▶ [What needs to be done]: For each line in the data below that has the word "will", copy that line.

▶ [Exercise data]:
*** Block opens ***
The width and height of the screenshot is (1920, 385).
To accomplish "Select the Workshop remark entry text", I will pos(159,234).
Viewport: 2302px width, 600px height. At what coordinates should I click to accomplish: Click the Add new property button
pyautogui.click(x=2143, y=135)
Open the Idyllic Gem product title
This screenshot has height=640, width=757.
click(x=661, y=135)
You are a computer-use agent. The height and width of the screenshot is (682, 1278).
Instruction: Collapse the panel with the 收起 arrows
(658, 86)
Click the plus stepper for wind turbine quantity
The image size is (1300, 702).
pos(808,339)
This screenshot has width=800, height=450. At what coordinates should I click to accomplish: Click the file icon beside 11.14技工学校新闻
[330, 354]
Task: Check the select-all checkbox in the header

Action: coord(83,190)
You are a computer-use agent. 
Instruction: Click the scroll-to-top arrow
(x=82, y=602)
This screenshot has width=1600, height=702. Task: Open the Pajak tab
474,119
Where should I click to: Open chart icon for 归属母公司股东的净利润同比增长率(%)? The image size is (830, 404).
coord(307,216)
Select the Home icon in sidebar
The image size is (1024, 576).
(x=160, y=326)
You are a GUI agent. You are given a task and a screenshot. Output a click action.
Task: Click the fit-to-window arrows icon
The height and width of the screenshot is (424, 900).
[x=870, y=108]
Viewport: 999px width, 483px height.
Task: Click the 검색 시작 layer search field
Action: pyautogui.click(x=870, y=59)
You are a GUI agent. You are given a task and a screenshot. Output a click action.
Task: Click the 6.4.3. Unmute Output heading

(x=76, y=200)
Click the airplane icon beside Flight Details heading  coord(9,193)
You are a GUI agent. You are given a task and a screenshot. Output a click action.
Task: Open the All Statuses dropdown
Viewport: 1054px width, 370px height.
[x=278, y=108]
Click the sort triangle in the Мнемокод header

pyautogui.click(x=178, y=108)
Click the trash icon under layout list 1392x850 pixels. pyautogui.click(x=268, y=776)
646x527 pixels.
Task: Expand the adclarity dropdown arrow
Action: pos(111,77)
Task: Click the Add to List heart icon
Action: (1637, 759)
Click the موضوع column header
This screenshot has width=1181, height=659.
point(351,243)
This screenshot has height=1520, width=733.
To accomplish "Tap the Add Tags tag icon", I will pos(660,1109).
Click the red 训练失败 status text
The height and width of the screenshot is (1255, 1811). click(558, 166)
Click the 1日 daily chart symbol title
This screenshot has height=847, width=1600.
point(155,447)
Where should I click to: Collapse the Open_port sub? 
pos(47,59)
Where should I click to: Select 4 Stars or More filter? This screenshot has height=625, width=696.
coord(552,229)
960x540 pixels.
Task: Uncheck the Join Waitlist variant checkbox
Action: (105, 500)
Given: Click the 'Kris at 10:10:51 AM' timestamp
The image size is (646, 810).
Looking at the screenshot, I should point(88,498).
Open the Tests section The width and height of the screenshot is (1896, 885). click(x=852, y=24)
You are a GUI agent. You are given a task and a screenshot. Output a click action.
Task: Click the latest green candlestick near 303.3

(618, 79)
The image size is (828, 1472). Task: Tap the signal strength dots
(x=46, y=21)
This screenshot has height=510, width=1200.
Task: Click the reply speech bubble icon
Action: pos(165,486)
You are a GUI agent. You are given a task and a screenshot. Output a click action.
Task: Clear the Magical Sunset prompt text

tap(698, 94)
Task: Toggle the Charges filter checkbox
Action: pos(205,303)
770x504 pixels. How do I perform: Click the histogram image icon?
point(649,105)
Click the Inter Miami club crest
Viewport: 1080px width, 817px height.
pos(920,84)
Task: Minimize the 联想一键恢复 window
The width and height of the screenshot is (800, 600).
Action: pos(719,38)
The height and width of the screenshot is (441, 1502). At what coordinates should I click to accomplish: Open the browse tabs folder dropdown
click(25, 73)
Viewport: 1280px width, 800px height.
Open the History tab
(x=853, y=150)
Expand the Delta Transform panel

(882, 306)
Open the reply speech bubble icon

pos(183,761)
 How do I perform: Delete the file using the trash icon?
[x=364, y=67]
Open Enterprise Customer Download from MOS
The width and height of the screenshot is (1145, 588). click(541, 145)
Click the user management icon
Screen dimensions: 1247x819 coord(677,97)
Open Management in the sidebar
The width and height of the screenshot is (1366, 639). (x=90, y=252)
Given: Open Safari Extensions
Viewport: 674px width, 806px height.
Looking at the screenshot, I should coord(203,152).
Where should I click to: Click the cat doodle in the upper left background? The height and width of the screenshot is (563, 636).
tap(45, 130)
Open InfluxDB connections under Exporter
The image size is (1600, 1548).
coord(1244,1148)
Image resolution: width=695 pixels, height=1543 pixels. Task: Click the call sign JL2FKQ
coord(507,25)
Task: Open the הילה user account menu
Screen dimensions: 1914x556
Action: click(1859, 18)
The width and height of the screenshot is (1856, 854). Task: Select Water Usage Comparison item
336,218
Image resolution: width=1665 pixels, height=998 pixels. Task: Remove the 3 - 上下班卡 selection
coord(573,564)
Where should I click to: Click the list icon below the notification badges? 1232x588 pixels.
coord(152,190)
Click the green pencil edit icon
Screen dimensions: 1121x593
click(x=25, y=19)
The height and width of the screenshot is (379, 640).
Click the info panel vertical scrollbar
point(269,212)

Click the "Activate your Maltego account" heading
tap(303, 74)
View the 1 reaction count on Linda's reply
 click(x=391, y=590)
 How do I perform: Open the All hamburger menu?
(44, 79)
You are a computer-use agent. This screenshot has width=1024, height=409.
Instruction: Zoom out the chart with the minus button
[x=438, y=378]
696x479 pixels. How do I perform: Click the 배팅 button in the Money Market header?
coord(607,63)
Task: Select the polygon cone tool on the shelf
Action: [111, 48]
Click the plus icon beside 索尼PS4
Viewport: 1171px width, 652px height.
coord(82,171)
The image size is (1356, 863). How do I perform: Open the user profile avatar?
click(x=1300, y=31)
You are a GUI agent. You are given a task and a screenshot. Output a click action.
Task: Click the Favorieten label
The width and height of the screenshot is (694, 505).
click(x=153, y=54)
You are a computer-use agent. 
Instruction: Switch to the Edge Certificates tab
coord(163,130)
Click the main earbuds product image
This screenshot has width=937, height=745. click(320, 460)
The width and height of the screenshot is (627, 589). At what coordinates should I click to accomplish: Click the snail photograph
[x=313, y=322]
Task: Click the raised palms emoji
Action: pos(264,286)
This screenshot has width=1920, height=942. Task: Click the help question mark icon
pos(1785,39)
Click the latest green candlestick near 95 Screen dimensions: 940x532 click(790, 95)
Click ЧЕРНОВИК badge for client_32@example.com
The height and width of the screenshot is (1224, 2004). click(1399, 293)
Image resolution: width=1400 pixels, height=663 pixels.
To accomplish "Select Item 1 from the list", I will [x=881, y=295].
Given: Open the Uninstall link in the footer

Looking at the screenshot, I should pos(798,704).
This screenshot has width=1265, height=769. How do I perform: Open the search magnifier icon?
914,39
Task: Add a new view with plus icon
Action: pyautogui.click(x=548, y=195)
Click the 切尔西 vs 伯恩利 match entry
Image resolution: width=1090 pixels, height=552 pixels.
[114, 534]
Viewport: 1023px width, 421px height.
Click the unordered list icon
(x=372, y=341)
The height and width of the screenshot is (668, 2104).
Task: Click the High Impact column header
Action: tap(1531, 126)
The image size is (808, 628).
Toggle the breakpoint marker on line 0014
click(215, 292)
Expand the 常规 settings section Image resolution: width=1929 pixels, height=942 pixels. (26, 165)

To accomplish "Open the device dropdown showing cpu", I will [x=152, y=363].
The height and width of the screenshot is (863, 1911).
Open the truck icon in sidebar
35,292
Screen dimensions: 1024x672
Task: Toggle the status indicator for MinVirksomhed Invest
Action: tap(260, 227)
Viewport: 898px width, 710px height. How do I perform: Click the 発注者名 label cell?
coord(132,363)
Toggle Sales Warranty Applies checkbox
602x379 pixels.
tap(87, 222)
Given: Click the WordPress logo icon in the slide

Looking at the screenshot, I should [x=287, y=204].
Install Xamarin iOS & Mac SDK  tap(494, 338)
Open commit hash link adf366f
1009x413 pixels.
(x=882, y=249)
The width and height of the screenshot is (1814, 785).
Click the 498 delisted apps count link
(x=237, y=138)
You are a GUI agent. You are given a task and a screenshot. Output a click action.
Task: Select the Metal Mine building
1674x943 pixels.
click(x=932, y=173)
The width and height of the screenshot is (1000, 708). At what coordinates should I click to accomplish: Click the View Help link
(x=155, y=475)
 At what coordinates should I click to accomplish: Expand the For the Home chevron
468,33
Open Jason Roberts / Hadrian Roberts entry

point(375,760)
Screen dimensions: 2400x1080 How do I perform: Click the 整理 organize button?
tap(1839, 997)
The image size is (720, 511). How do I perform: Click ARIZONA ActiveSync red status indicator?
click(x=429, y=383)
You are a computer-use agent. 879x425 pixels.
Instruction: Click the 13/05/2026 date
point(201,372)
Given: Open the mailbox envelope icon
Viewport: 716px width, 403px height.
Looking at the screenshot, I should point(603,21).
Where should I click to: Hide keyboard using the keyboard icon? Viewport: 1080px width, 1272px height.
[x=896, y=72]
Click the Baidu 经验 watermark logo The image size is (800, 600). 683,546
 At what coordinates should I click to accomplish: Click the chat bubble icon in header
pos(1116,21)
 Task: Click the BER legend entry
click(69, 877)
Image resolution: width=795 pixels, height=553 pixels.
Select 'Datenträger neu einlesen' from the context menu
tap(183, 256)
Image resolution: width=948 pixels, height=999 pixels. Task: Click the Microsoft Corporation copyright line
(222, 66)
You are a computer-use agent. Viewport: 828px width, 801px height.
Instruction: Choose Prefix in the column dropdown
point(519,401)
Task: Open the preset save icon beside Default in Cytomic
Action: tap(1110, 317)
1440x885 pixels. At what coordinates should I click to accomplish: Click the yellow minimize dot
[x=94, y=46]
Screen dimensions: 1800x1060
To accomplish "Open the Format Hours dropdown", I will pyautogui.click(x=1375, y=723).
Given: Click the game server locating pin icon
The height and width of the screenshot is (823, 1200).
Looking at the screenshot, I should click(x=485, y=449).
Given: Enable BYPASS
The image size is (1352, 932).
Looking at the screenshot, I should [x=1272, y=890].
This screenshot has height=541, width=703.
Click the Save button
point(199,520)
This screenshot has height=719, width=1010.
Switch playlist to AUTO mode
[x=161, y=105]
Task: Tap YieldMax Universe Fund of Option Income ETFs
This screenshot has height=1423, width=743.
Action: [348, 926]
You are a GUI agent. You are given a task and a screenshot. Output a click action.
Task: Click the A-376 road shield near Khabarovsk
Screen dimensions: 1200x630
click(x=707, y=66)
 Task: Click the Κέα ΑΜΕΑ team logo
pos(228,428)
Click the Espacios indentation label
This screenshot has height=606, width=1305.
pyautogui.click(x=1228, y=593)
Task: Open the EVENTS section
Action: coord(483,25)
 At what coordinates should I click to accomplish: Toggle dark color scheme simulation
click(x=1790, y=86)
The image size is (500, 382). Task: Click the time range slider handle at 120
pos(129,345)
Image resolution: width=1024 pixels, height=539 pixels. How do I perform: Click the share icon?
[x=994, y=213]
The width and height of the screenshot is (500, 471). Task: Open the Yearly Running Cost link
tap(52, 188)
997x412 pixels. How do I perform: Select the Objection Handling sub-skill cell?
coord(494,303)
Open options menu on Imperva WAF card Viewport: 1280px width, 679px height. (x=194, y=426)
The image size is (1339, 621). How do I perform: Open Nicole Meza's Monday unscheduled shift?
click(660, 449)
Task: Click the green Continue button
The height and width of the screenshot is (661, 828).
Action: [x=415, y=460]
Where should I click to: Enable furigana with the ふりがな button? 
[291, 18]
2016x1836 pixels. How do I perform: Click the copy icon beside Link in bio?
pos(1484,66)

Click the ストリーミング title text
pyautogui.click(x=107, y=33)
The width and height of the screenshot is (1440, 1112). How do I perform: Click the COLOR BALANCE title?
*** Block closes ***
▶ [Task solution]:
To accomplish "Select the Workshop remark entry text", I will pos(159,234).
To accomplish "Tap the Add Tags tag icon", I will pos(660,1109).
To accomplish "Select Item 1 from the list", I will [x=881, y=295].
To accomplish "Open the device dropdown showing cpu", I will [x=152, y=363].
To accomplish "Open the Format Hours dropdown", I will pyautogui.click(x=1375, y=723).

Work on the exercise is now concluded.